• [Texto fornecido]:
EDMUND BURKE, REDESCOBRINDO UM GÊNIO - RUSSELL KIRK

   Uma verdadeira democracia é aquela que une as vontades, sonhos e costumes, daqueles que vivem numa nação, mas também daqueles que viverão e viveram lá. Toda revolução tenta apagar o passado, destruir os costumes, refundar um país; e todo o futuro, nessas revoluções, é planejado não na experiência e sempre em ideias abstratas. A Europa é o resultado do trabalho, dos sonhos e das lutas de pessoas reais, e a história é a adaptação, através de erros e acertos, de pessoas com pessoas. Não há uma evolução histórica rumo ao melhor, o que há é um constante ir e vir, tentar e tentar de novo, avançar e recuar, acertar e desistir. Pensar a politica em termos filosóficos e abstratos é flertar sempre com o desastre, pois cada homem e cada evento não pode ser reduzido a uma tese ou a uma fórmula pré fixada. O reparo de injustiças se dá pelo respeito à lei, pela evolução lenta e segura, pelos hábitos consagrados.
  Esses são alguns dos pensamentos de Edmund Burke, advogado, pensador e politico irlandês do século XVIII. Contemporâneo de Rousseau e de Voltaire, ele os nega em quase tudo. Burke diz que foi o cristianismo que criou a Europa e que é ele que mantém a Europa unida, descrê da teoria de Rousseau,( que diz que o homem natural é bom, a sociedade é que o corrompe ), e prega a negociação, o ajuste, o escutar a experiência passada como única forma de evolução.

• [Listagem]:

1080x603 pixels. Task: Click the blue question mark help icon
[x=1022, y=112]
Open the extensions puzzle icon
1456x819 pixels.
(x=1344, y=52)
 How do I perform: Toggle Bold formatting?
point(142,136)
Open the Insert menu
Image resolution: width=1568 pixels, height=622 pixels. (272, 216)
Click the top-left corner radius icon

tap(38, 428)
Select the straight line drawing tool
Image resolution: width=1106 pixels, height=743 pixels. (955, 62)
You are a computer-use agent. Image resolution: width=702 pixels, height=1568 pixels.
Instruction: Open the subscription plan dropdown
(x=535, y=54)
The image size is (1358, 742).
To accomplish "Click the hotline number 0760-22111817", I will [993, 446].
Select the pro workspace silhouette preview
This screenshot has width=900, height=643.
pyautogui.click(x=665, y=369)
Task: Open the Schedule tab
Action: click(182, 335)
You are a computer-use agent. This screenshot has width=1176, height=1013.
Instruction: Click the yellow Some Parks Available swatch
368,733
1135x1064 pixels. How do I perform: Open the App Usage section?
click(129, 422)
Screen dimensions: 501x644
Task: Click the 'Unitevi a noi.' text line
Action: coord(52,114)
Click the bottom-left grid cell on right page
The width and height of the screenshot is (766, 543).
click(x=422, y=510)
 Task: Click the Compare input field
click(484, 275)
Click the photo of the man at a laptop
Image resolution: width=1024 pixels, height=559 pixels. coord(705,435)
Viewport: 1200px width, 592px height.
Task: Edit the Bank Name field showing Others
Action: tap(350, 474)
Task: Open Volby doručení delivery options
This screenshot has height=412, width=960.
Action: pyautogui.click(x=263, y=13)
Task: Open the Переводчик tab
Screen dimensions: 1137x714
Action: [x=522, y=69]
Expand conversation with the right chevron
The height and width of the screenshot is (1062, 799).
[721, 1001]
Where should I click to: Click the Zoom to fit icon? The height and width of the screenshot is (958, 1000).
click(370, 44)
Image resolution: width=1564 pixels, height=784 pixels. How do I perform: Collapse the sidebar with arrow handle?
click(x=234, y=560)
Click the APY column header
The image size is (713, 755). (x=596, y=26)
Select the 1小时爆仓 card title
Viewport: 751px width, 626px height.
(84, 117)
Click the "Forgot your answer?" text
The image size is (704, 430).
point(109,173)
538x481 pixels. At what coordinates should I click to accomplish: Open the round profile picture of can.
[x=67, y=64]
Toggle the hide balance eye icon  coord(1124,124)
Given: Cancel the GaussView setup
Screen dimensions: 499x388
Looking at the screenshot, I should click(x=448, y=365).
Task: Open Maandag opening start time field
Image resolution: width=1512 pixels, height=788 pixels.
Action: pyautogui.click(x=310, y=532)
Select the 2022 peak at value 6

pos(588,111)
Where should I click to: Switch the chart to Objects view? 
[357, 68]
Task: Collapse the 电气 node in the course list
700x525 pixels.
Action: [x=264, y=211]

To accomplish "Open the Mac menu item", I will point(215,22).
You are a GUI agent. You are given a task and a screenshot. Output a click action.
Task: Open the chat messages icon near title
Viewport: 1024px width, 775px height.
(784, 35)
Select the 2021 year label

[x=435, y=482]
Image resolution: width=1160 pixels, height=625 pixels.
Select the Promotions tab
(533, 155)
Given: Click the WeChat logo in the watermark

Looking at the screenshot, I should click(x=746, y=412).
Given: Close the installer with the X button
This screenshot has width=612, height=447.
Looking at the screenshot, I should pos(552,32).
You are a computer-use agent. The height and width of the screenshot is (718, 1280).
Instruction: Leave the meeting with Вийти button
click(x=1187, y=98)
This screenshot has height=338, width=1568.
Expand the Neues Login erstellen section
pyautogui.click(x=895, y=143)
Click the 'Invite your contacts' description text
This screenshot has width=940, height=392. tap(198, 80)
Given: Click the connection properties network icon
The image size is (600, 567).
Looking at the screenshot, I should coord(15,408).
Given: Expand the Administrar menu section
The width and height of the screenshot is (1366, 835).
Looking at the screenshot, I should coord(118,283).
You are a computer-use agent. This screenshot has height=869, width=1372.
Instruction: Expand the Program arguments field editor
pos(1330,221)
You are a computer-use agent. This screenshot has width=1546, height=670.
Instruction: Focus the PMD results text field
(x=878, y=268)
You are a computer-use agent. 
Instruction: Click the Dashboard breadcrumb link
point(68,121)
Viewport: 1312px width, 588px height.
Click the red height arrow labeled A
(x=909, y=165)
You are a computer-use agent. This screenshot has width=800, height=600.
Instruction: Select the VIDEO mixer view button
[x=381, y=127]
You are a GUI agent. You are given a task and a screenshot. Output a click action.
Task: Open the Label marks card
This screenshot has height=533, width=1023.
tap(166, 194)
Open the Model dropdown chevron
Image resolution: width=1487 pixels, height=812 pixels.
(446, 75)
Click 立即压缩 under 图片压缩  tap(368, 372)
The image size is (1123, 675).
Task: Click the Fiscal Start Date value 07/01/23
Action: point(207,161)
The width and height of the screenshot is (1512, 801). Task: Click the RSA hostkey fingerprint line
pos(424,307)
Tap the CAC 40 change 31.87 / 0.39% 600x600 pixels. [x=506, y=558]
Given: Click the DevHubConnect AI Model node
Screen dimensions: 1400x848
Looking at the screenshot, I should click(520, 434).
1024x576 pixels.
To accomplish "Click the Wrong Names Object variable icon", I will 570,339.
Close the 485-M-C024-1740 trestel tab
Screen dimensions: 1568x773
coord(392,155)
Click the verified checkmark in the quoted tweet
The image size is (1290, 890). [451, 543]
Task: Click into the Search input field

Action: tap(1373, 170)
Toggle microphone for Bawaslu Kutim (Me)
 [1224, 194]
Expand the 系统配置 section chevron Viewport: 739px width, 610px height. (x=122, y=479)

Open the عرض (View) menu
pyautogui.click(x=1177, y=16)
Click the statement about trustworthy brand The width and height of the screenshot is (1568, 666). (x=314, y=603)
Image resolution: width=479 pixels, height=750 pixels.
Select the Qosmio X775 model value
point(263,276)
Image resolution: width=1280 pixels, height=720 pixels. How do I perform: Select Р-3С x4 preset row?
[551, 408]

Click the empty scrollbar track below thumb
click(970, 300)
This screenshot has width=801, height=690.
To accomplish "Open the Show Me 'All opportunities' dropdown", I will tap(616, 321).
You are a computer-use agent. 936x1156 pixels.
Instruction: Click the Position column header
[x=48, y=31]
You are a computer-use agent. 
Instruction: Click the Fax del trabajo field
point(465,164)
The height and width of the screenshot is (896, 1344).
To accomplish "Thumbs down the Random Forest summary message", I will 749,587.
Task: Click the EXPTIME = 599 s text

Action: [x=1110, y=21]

• [Seu objetivo]:
Segundo o texto sobre Edmund Burke, por que pensar a política em termos filosóficos e abstratos é flertar com o desastre? Responda em uma a três frases.

• [Tarefa concluída]:
Porque cada homem e cada evento não pode ser reduzido a uma tese ou a uma fórmula pré-fixada.